Değerli şair Nurullah Genç, kitabında yine duygularını güçlü bir sekilde konusturmus. Şair, siirlerinin bazı yerlerinde okurunun, Rodrigo'nun efsunlu konçertosunda dağılmasını ve Neruda'nın umut ve umutsuzluğu arasındaki gidip gelişleri de hissetmesini istiyor ve bunu da bir bakıma itiraf ediyor sanki. Bu arada musikinin insanda hissettirecegi duygulara da değinmeden geçemiyor.
Gizemli bir yâr var ve onu yalnızlığı seven bir mâvera, gülümseyen bir rüya olarak tanımlıyor. Dolunay gibi yüzüyle onun, yüreğini aydınlattığini da dile getiriyor. Yer yer onu yaşamadan olmeyecegini de belirtiyor. Bir yandan hüzünlü olduğunu dile getirirken diğer yandan asude olduğunu da söylüyor. Bu gelgit de vurgunlugunun asıl nedenini keşfetmeye çalışıyor.
Aslında kitabı okudukça şairin, Rüveyda ya ve ondan yola çıkarak hissettiği gizemli yâre şiirler yazdığını düşünüyorum. Ve sanırım şair, Rüveyda yi terkedip gizemli yâre kayıyor. Ve o yâr, gözlerini kapadiginda onun içinde kaybolacagini düşünüyor. Demek ki yâre hapsolmuş.

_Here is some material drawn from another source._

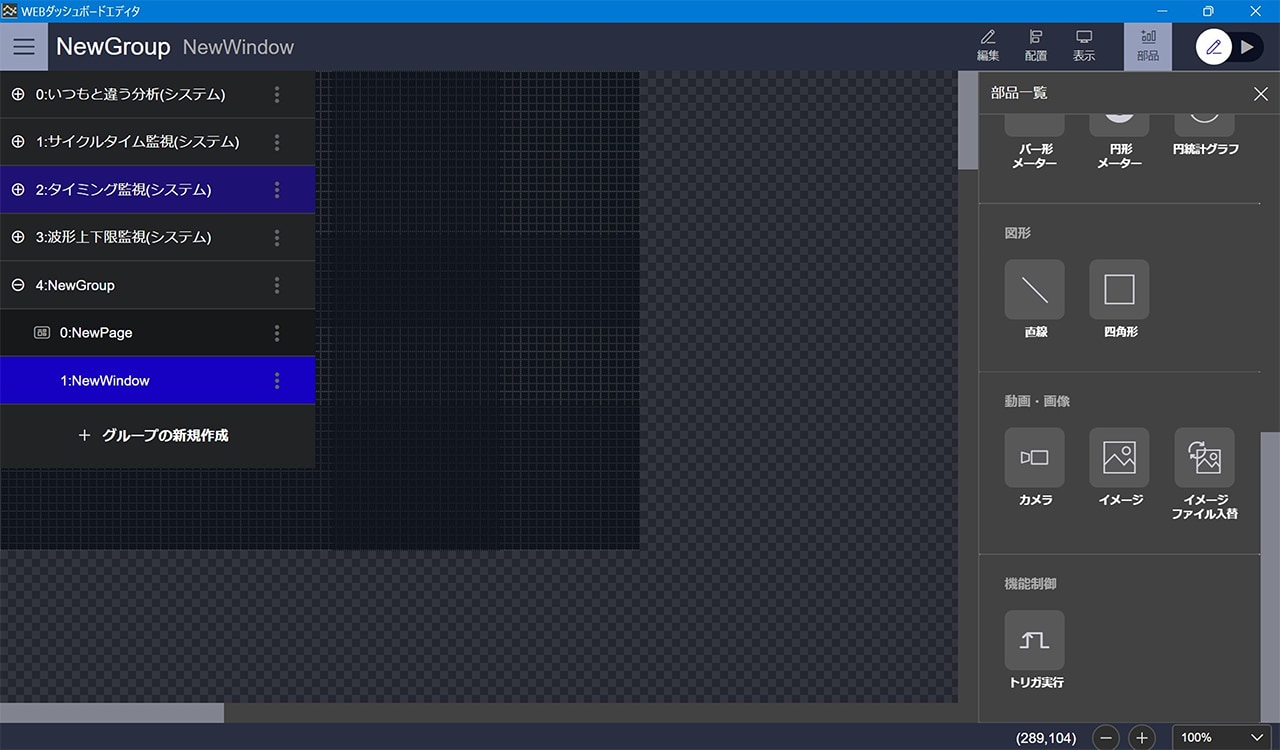Select the image file swap (イメージファイル入替) part

pyautogui.click(x=1204, y=458)

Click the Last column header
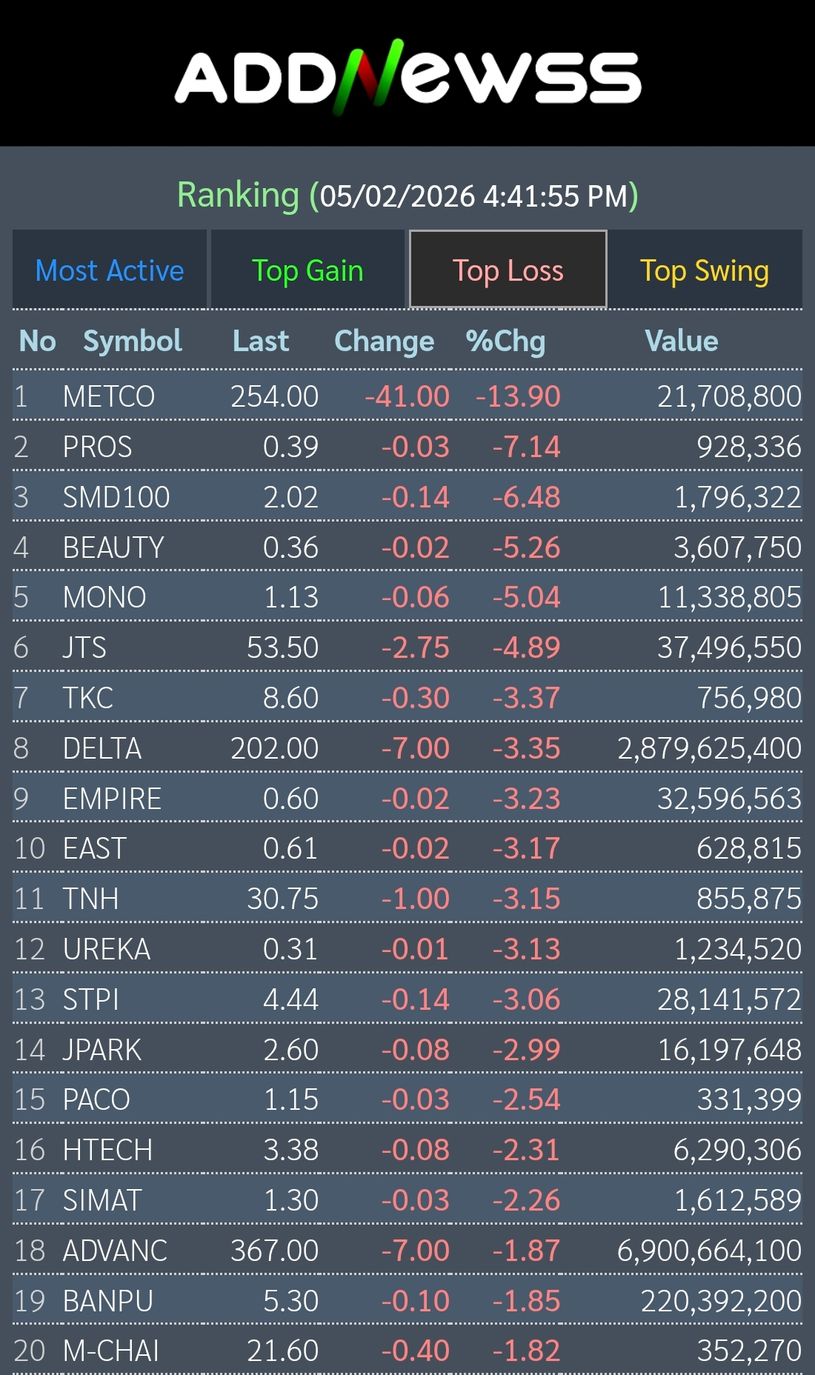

Belki de bütün bunlar şairin, sevdiğinde kendisini bulma yolunda olmasıdır. Kendini ararken de acizligini hissedip mükemmel olana ulaşma arzusuyla perişan olmasıdır. Mecnun un Leyla yi severken asıl aşka varması gibi. Ama bence şu da bir gerçek ki yârdan es geçilemez. Çünkü yâr, Allah in bir armağanıdır.